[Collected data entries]
________________________
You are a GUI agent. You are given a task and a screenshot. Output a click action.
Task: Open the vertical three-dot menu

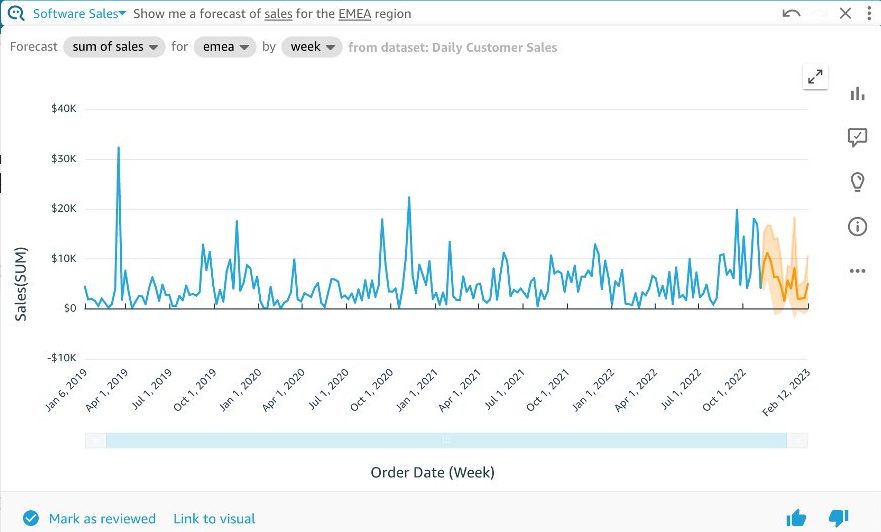tap(868, 14)
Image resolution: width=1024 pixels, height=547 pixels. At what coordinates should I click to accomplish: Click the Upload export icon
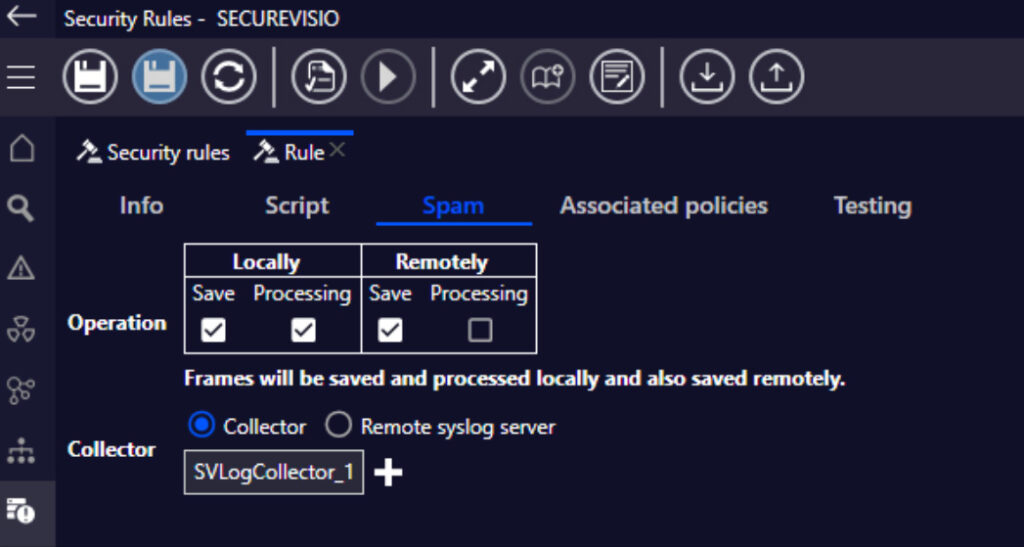[776, 77]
________________________
What is being asked: In the copy, leave out the pictures and restate the records exactly.

Solution to this task:
You are a GUI agent. You are given a task and a screenshot. Output a click action.
Task: Open the vertical three-dot menu

tap(868, 14)
Image resolution: width=1024 pixels, height=547 pixels. At what coordinates should I click to accomplish: Click the Upload export icon
[776, 77]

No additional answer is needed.